Globally, the pattern is similar though less extreme. According to the Inter-Parliamentary Union, women currently hold about 26 percent of parliamentary seats worldwide. Progress has been made, but the pace remains slow relative to the scale of change required for parity.
Importantly, the global experience shows that representation gaps rarely close without deliberate institutional reforms. Countries that have achieved significant progress, such as Rwanda or several Nordic states, did so through structural measures including electoral quotas, constitutional provisions, and party-level reforms. Gender equality in politics rarely occurs organically; it is usually the result of deliberate policy choices.
Nigeria has not been entirely passive in confronting this challenge. The adoption of the National Gender Policy in 2006 established a target of 35 percent affirmative action for women in appointive and elective positions. While this policy signaled an important commitment, it lacked binding legal force and has therefore produced uneven implementation.
More recently, reform advocates have advanced proposals aimed at addressing structural barriers directly. Among the most significant is the Special Seats for Women Bill, introduced as part of ongoing constitutional reform debates. The proposal seeks to create additional legislative seats reserved specifically for women in the National Assembly and State Houses of Assembly. Its proponents argue that such measures are necessary to correct longstanding structural disadvantages that limit women’s ability to compete within Nigeria’s existing political system.
These debates reflect a growing recognition that incremental approaches have not been sufficient to correct Nigeria’s gender representation deficit.

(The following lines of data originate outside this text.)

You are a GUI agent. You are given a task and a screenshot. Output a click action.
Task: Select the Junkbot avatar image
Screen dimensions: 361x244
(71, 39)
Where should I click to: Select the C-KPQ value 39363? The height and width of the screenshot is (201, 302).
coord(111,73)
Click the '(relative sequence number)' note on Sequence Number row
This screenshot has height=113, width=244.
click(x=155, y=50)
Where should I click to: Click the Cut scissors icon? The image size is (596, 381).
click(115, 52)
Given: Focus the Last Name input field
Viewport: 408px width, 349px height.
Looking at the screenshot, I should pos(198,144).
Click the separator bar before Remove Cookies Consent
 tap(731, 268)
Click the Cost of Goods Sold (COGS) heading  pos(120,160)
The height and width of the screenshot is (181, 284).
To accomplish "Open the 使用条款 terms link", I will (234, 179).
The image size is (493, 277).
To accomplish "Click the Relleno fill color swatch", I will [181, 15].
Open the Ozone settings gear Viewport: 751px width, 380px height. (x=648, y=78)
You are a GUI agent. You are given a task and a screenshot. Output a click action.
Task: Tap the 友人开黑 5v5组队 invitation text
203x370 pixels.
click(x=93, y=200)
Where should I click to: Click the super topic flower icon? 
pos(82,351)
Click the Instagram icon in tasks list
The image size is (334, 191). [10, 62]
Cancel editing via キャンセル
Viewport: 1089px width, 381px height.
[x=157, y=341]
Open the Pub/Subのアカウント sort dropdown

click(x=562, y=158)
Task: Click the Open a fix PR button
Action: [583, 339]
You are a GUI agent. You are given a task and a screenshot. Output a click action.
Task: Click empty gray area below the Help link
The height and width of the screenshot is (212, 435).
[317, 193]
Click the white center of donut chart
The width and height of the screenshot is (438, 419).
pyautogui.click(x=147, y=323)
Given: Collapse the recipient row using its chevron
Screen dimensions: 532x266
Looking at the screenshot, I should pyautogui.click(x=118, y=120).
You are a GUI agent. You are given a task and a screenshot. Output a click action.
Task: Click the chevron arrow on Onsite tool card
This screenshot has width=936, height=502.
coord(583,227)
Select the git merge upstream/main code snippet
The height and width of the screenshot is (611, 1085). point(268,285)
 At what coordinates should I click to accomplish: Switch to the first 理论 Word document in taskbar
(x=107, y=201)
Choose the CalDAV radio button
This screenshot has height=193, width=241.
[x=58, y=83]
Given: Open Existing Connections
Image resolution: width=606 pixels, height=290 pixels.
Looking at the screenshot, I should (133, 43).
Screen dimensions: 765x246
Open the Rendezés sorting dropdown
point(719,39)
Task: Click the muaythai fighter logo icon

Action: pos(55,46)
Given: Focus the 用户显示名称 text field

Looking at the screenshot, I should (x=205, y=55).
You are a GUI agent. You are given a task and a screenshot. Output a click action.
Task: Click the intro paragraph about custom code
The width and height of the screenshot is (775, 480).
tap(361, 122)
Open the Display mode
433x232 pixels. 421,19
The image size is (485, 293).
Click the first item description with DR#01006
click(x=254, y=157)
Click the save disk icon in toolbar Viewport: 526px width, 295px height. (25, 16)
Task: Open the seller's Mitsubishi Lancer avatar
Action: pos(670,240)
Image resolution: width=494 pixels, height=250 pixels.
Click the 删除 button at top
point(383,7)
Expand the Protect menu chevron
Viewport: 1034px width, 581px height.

Yet Nigeria’s current struggle over representation is not new. The demand for women’s participation in governance has deep historical roots. One of the earliest and most dramatic examples was the Aba Women’s Riot of 1929, when thousands of women mobilised across southeastern Nigeria to protest colonial taxation policies and their exclusion from administrative decision-making. The movement demonstrated women’s capacity to organise large-scale political action and challenge structures of authority.
A generation later, the activism of Funmilayo Ransome-Kuti expanded the struggle further. Through the Abeokuta Women’s Union, she mobilised thousands of women to challenge unfair taxation and demand representation in local governance. Her work helped redefine debates about citizenship and political participation in colonial Nigeria.
These historical examples reveal a consistent pattern: women’s political participation in Nigeria has never been granted easily. It has been achieved through advocacy, organisation, and sustained civic pressure.
This reality remains evident today, particularly in local governance contexts. The recent Women in Host Communities Forum convened in Bayelsa State by Spaces for Change | S4C to commemorate International Women’s Day under the theme “Balance the Scales” offered a revealing illustration.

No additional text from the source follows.